— Start of The records —

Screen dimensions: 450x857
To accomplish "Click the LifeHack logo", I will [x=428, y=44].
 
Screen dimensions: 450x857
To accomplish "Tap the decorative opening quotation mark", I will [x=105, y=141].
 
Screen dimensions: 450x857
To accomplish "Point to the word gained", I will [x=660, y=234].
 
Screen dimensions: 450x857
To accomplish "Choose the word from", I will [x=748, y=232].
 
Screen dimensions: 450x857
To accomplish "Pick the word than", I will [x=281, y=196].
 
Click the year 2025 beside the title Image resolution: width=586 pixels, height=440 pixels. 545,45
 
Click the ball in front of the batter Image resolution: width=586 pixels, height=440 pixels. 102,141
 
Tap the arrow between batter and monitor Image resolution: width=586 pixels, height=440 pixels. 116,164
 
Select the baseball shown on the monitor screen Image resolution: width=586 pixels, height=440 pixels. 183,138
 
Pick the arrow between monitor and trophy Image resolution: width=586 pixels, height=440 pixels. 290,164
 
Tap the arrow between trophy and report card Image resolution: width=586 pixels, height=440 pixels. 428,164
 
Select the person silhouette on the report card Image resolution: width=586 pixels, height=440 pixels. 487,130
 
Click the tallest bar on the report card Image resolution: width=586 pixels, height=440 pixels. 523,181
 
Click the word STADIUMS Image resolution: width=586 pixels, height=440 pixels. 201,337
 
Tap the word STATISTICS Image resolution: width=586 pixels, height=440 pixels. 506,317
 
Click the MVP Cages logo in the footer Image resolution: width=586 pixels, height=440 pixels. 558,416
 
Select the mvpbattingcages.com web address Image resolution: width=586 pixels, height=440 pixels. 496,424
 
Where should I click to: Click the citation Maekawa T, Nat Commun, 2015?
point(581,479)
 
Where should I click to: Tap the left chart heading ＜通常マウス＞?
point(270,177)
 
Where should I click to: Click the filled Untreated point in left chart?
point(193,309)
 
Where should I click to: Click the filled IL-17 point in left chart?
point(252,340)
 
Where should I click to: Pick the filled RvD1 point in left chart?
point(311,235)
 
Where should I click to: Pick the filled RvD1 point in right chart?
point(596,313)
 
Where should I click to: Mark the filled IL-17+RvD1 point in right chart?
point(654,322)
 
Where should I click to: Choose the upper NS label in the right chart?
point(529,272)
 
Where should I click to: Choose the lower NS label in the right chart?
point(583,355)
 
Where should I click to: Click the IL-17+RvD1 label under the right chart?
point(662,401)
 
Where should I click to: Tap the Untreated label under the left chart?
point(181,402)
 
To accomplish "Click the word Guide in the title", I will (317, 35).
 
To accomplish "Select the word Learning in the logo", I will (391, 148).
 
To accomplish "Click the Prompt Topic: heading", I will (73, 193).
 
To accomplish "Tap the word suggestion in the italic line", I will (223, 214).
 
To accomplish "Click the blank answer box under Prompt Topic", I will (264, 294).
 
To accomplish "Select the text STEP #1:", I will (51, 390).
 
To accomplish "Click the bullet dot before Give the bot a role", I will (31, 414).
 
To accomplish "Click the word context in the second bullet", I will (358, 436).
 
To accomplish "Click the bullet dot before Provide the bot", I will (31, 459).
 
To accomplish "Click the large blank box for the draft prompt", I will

— End of The records —

#### [Challenge]
Rewrite every row above, changing "Screen dimensions" to "Display size" and leaving everything else untouched.

#### [Output of the exercise]
Display size: 450x857
To accomplish "Click the LifeHack logo", I will [x=428, y=44].
 
Display size: 450x857
To accomplish "Tap the decorative opening quotation mark", I will [x=105, y=141].
 
Display size: 450x857
To accomplish "Point to the word gained", I will [x=660, y=234].
 
Display size: 450x857
To accomplish "Choose the word from", I will [x=748, y=232].
 
Display size: 450x857
To accomplish "Pick the word than", I will [x=281, y=196].
 
Click the year 2025 beside the title Image resolution: width=586 pixels, height=440 pixels. 545,45
 
Click the ball in front of the batter Image resolution: width=586 pixels, height=440 pixels. 102,141
 
Tap the arrow between batter and monitor Image resolution: width=586 pixels, height=440 pixels. 116,164
 
Select the baseball shown on the monitor screen Image resolution: width=586 pixels, height=440 pixels. 183,138
 
Pick the arrow between monitor and trophy Image resolution: width=586 pixels, height=440 pixels. 290,164
 
Tap the arrow between trophy and report card Image resolution: width=586 pixels, height=440 pixels. 428,164
 
Select the person silhouette on the report card Image resolution: width=586 pixels, height=440 pixels. 487,130
 
Click the tallest bar on the report card Image resolution: width=586 pixels, height=440 pixels. 523,181
 
Click the word STADIUMS Image resolution: width=586 pixels, height=440 pixels. 201,337
 
Tap the word STATISTICS Image resolution: width=586 pixels, height=440 pixels. 506,317
 
Click the MVP Cages logo in the footer Image resolution: width=586 pixels, height=440 pixels. 558,416
 
Select the mvpbattingcages.com web address Image resolution: width=586 pixels, height=440 pixels. 496,424
 
Where should I click to: Click the citation Maekawa T, Nat Commun, 2015?
point(581,479)
 
Where should I click to: Tap the left chart heading ＜通常マウス＞?
point(270,177)
 
Where should I click to: Click the filled Untreated point in left chart?
point(193,309)
 
Where should I click to: Click the filled IL-17 point in left chart?
point(252,340)
 
Where should I click to: Pick the filled RvD1 point in left chart?
point(311,235)
 
Where should I click to: Pick the filled RvD1 point in right chart?
point(596,313)
 
Where should I click to: Mark the filled IL-17+RvD1 point in right chart?
point(654,322)
 
Where should I click to: Choose the upper NS label in the right chart?
point(529,272)
 
Where should I click to: Choose the lower NS label in the right chart?
point(583,355)
 
Where should I click to: Click the IL-17+RvD1 label under the right chart?
point(662,401)
 
Where should I click to: Tap the Untreated label under the left chart?
point(181,402)
 
To accomplish "Click the word Guide in the title", I will (317, 35).
 
To accomplish "Select the word Learning in the logo", I will (391, 148).
 
To accomplish "Click the Prompt Topic: heading", I will (73, 193).
 
To accomplish "Tap the word suggestion in the italic line", I will (223, 214).
 
To accomplish "Click the blank answer box under Prompt Topic", I will (264, 294).
 
To accomplish "Select the text STEP #1:", I will (51, 390).
 
To accomplish "Click the bullet dot before Give the bot a role", I will (31, 414).
 
To accomplish "Click the word context in the second bullet", I will (358, 436).
 
To accomplish "Click the bullet dot before Provide the bot", I will (31, 459).
 
To accomplish "Click the large blank box for the draft prompt", I will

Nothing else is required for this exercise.